Given data:

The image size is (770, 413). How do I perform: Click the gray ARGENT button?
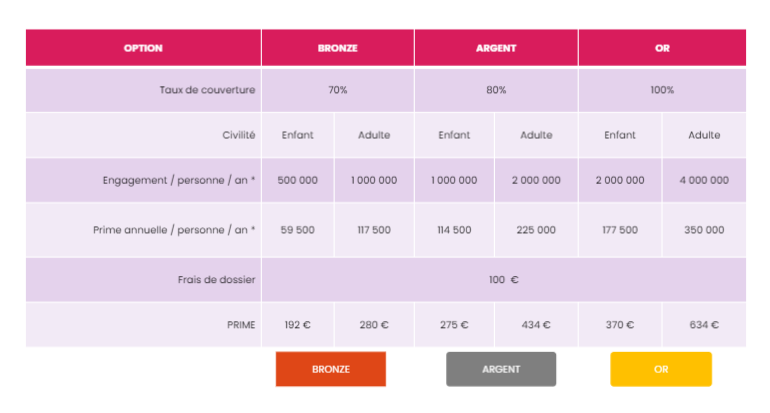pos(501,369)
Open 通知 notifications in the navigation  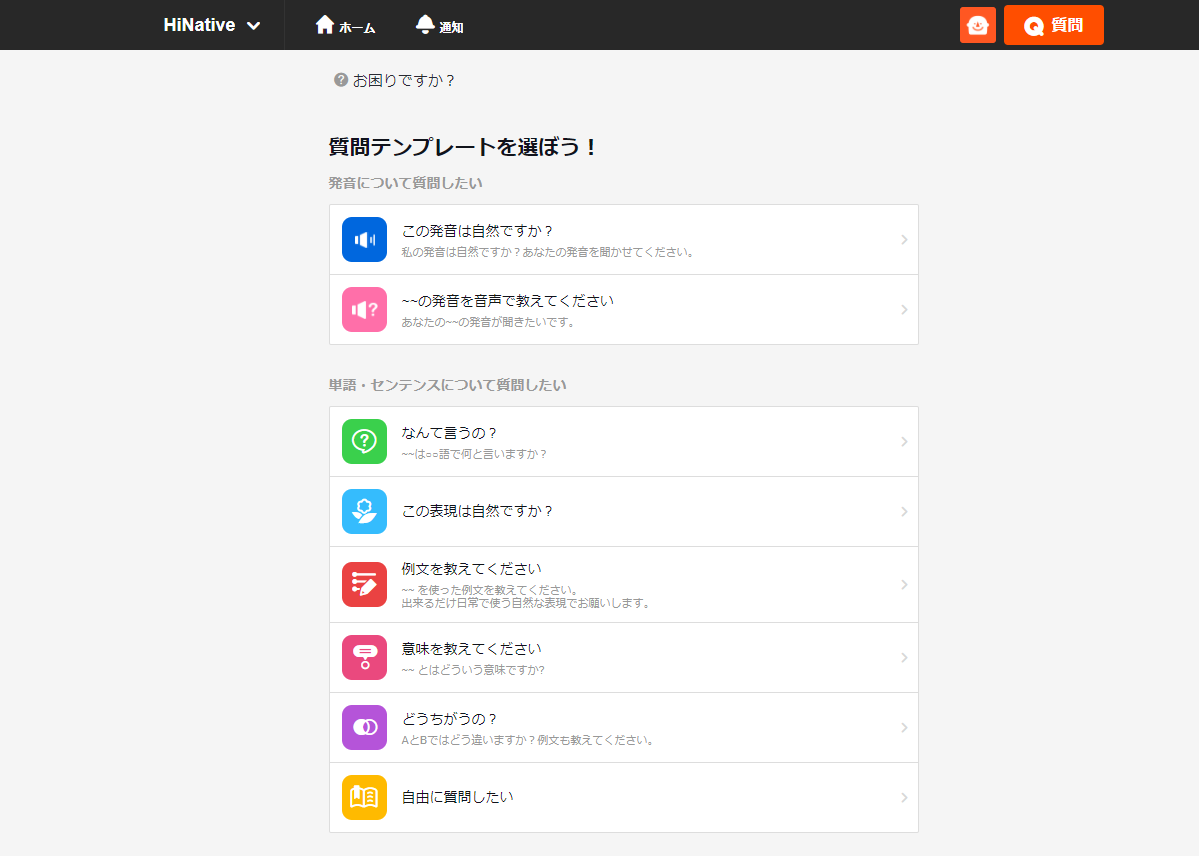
* * *
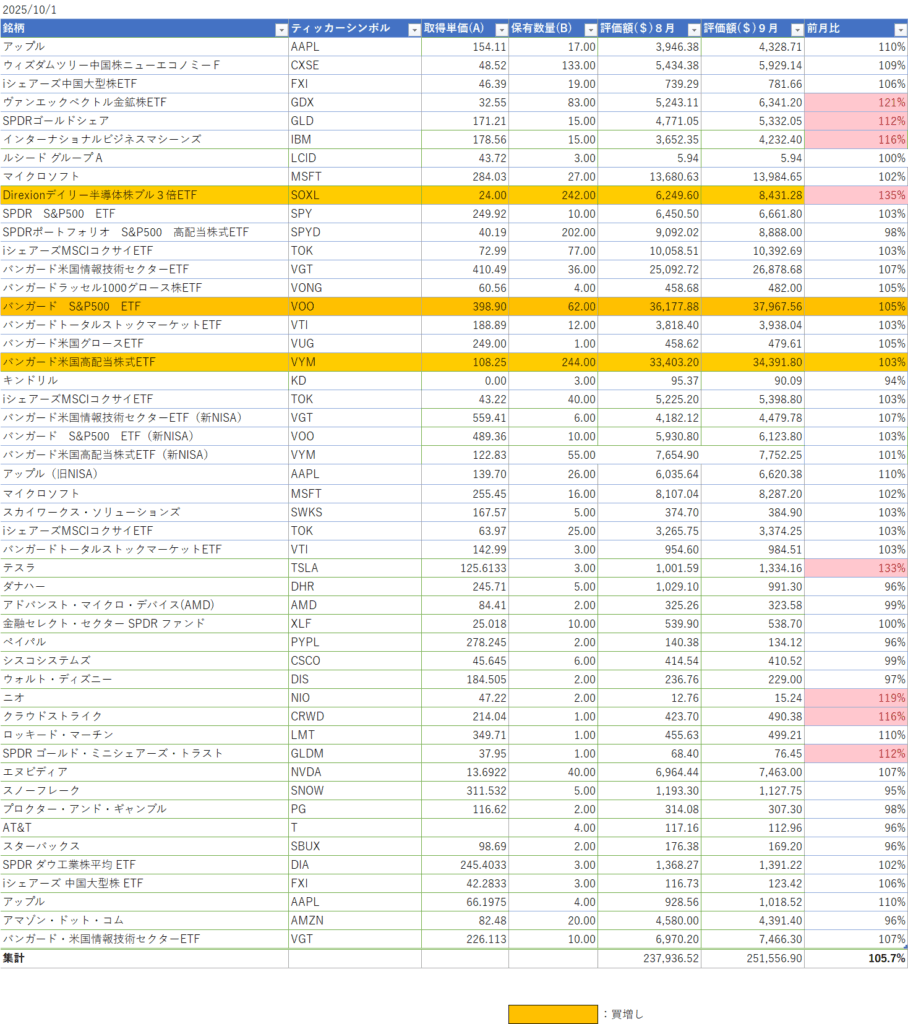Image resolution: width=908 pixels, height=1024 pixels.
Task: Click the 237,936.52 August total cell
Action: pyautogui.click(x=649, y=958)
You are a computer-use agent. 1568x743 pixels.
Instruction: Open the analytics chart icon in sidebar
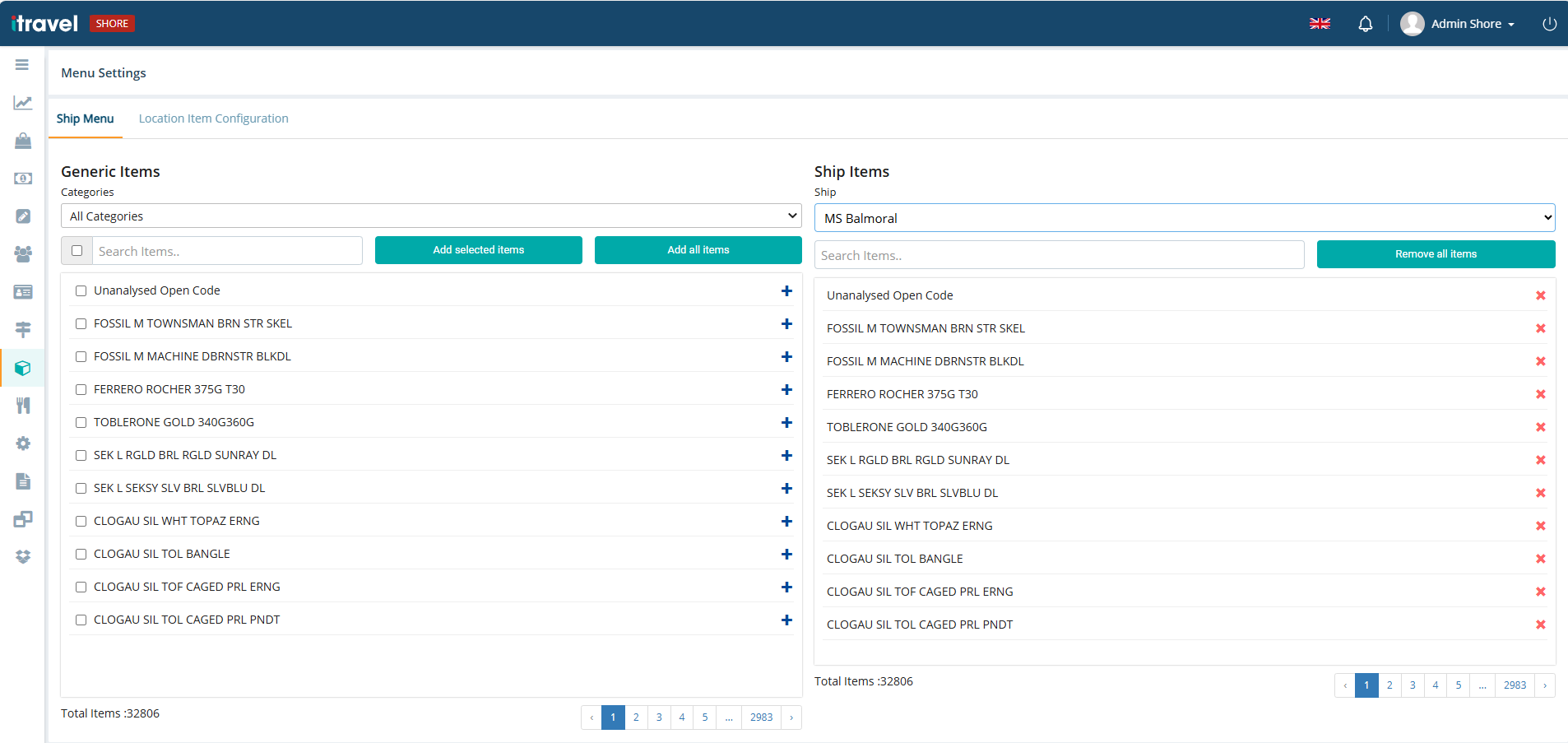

Aim of the exercise: Although pictures appear among the records above, write out exactly only the lines from the one that has "The image size" through the one that has "Open 通知 notifications in the navigation", and leave the pictures out.

Result of this task:
The image size is (770, 413). How do I perform: Click the gray ARGENT button?
pos(501,369)
Open 通知 notifications in the navigation  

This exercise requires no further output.